**What you have to do:** Lay out the records from the line containing "The width and height of the screenshot is (751, 432)." through the line containing "Looking at the screenshot, I should [x=449, y=226].", both included, as a Markdown table with columns n and Line, numbering each row and omitting blank lines.

**Data excerpts:**

------------------------

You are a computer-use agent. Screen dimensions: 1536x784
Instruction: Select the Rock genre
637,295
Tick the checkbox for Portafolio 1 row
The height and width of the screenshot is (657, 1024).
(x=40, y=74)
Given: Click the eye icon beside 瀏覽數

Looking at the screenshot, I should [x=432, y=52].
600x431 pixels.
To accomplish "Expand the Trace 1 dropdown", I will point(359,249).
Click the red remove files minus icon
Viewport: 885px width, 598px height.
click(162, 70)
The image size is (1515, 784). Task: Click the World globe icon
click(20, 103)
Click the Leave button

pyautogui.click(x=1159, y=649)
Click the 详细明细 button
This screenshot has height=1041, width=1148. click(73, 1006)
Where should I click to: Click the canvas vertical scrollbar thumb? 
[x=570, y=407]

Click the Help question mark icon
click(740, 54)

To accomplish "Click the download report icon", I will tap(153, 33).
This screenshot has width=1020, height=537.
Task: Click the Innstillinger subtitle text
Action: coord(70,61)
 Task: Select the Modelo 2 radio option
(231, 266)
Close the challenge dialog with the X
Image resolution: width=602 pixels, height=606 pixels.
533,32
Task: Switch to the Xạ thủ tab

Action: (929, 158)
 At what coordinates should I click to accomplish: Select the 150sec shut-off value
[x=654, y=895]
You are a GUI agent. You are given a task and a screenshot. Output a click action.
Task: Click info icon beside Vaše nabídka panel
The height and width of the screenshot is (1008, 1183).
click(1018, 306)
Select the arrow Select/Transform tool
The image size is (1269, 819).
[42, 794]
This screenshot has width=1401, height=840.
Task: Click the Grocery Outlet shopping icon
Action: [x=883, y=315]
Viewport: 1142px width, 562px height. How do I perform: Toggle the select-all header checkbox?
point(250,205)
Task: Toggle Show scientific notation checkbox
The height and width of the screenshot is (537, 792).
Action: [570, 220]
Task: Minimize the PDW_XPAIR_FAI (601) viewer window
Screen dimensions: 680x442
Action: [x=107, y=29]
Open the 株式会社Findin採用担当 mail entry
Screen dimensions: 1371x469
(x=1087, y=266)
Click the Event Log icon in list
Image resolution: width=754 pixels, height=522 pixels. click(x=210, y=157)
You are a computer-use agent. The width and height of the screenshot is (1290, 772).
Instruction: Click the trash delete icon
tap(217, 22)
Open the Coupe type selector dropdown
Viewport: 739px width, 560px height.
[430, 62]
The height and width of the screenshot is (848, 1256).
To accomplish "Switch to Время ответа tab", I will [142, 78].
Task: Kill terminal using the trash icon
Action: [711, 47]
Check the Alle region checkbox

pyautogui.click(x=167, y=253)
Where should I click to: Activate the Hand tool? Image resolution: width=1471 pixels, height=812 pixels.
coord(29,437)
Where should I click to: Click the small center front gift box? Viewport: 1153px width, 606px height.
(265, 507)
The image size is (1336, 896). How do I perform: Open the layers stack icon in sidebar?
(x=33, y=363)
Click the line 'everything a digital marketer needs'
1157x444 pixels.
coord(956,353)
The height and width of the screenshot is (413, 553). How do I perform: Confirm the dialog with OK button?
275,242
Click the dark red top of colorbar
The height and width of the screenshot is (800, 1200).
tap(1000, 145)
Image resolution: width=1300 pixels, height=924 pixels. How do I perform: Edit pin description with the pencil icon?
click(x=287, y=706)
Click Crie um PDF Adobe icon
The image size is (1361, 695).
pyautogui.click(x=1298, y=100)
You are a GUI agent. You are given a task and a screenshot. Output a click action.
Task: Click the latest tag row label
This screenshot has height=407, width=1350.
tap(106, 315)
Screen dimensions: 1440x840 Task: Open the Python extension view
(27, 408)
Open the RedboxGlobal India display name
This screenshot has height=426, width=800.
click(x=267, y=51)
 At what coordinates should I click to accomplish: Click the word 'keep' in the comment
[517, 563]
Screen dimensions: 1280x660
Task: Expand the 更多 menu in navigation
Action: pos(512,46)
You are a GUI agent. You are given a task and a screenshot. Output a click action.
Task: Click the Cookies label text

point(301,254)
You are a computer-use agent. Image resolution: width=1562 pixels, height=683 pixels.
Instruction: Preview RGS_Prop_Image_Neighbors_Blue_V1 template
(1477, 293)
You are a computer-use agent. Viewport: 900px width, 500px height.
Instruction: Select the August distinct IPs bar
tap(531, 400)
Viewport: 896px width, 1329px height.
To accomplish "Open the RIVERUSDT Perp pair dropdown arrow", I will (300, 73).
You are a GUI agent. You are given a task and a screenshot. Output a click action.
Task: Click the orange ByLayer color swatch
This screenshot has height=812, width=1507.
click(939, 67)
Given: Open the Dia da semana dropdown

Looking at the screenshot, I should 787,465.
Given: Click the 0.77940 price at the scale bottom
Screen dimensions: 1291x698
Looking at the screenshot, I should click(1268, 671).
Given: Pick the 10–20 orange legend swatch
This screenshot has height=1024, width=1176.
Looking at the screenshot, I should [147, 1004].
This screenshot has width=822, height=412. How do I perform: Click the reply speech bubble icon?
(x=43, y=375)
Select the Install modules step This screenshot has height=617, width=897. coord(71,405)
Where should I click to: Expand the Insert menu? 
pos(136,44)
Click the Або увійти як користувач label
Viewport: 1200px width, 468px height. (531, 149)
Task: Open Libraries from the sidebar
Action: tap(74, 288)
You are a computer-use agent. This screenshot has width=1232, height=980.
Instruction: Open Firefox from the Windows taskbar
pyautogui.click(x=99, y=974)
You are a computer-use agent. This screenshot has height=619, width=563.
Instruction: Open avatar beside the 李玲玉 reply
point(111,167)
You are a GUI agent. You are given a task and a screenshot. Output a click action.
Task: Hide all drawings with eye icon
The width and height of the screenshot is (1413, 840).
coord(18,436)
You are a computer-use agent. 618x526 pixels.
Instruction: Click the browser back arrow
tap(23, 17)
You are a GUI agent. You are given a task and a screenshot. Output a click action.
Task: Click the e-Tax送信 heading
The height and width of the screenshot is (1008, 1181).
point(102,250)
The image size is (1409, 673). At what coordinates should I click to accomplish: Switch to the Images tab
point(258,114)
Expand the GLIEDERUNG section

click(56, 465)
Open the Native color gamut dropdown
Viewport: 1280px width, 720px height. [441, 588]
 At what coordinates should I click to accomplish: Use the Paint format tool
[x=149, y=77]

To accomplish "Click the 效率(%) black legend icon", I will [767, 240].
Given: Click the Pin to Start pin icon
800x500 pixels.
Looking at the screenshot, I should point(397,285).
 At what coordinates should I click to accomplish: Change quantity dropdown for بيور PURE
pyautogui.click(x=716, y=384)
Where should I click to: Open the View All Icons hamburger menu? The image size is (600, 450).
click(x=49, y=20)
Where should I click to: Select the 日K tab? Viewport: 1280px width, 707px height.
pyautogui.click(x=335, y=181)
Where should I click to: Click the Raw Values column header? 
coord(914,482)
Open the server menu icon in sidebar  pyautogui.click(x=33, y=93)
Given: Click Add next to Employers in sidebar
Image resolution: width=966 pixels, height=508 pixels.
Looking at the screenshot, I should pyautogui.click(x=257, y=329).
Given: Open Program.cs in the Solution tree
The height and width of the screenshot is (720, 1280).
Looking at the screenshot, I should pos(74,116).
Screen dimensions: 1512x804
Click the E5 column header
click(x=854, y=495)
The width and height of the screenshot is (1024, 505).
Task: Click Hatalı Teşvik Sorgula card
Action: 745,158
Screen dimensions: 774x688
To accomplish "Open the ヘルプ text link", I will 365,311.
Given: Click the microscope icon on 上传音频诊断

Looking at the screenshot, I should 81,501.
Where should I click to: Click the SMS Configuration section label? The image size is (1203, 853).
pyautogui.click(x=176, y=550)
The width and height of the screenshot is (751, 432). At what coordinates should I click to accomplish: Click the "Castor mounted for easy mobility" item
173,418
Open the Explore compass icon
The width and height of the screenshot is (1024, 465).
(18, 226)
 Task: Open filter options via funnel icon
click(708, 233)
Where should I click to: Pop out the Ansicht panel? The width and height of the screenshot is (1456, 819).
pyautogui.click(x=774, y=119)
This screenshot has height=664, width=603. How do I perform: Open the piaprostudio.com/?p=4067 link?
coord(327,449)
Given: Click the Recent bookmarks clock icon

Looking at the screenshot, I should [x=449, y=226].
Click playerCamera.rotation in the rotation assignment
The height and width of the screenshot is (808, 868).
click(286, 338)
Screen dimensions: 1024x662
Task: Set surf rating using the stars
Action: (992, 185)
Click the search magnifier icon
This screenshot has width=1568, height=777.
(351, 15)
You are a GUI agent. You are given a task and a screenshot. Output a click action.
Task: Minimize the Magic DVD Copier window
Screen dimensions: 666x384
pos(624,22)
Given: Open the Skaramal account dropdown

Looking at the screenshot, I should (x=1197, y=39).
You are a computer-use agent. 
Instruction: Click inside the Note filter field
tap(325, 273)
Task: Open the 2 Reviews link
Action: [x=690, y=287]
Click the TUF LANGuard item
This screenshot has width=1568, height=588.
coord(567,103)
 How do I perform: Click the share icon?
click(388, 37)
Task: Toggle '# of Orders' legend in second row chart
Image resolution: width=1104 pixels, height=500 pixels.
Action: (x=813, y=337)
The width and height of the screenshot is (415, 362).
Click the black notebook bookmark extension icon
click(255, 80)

------------------------

**Final answer:**
| n | Line |
|---|---|
| 1 | The width and height of the screenshot is (751, 432). At what coordinates should I click to accomplish: Click the "Castor mounted for easy mobility" item |
| 2 | 173,418 |
| 3 | Open the Explore compass icon |
| 4 | The width and height of the screenshot is (1024, 465). |
| 5 | (18, 226) |
| 6 |  Task: Open filter options via funnel icon |
| 7 | click(708, 233) |
| 8 | Where should I click to: Pop out the Ansicht panel? The width and height of the screenshot is (1456, 819). |
| 9 | pyautogui.click(x=774, y=119) |
| 10 | This screenshot has height=664, width=603. How do I perform: Open the piaprostudio.com/?p=4067 link? |
| 11 | coord(327,449) |
| 12 | Given: Click the Recent bookmarks clock icon |
| 13 | Looking at the screenshot, I should [x=449, y=226]. |